IG Review of FISA Compliance Completed But Not Released
The Office of the Inspector General (OIG) of the Department of Justice said it had recently completed a review of the Department’s use of Section 702 of the Foreign Intelligence Surveillance Act (FISA) Amendments Act (FAA), but the report is classified and its findings have not been released.
“The OIG examined the number of disseminated FBI intelligence reports containing a reference to a U.S. person identity, the number of U.S. person identities subsequently disseminated in response to requests for identities not referred to by name or title in the original reporting, the number of targets later determined to be located in the United States, and whether communications of such targets were reviewed. The OIG also reviewed the FBI’s compliance with the required targeting and minimization procedures,” according to a November 7 OIG memorandum on Top Management and Performance Challenges in the Department of Justice.
A copy of the classified report has been requested under the Freedom of Information Act.
Earlier this year, Sen. Ron Wyden placed a hold on reauthorization of the FISA Amendments Act “because I believe that Congress does not have enough information about this law’s impact on the privacy of law-abiding American citizens, and because I am concerned about a loophole in the law that could allow the government to effectively conduct warrantless searches for Americans’ communications.”
Autonomy in Weapon Systems
The Department of Defense issued a new Directive last week establishing DoD policy for the development and use of autonomous weapons systems.
An autonomous weapon system is defined as “a weapon system that, once activated, can select and engage targets without further intervention by a human operator.”
The new DoD Directive Number 3000.09, dated November 21, establishes guidelines that are intended “to minimize the probability and consequences of failures in autonomous and semi-autonomous weapon systems that could lead to unintended engagements.”
“Failures can result from a number of causes, including, but not limited to, human error, human-machine interaction failures, malfunctions, communications degradation, software coding errors, enemy cyber attacks or infiltration into the industrial supply chain, jamming, spoofing, decoys, other enemy countermeasures or actions, or unanticipated situations on the battlefield,” the Directive explains.
An “unintended engagement” resulting from such a failure means “the use of force resulting in damage to persons or objects that human operators did not intend to be the targets of U.S. military operations, including unacceptable levels of collateral damage beyond those consistent with the law of war, ROE [rules of engagement], and commander’s intent.”
The Department of Defense should “more aggressively use autonomy in military missions,” urged the Defense Science Board last summer in a report on “The Role of Autonomy in DoD Systems.”
The U.S. Army issued an updated Army Field Manual 3-36 on Electronic Warfare earlier this month.
India-U.S. Security Relations, and More from CRS
New and updated reports from the Congressional Research Service that have not been made readily available to the public include the following.

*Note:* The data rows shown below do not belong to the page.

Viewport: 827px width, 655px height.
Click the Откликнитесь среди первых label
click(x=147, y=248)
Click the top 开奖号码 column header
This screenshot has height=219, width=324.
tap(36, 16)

India-U.S. Security Relations: Current Engagement, November 13, 2012
A Guide to China’s Upcoming Leadership Transitions, October 16, 2012
U.S. Trade and Investment Relations with sub-Saharan Africa and the African Growth and Opportunity Act, November 14, 2012
Roles and Duties of a Member of Congress, November 9, 2012
The Congressional Research Service made a humorous appearance in the Doonesbury comic strip on November 24, in connection with the report on tax cuts that was withdrawn in response to criticism from some Republican Senators.
In fact, as often noted, members of Congress of both parties consistently withhold public access to most CRS reports.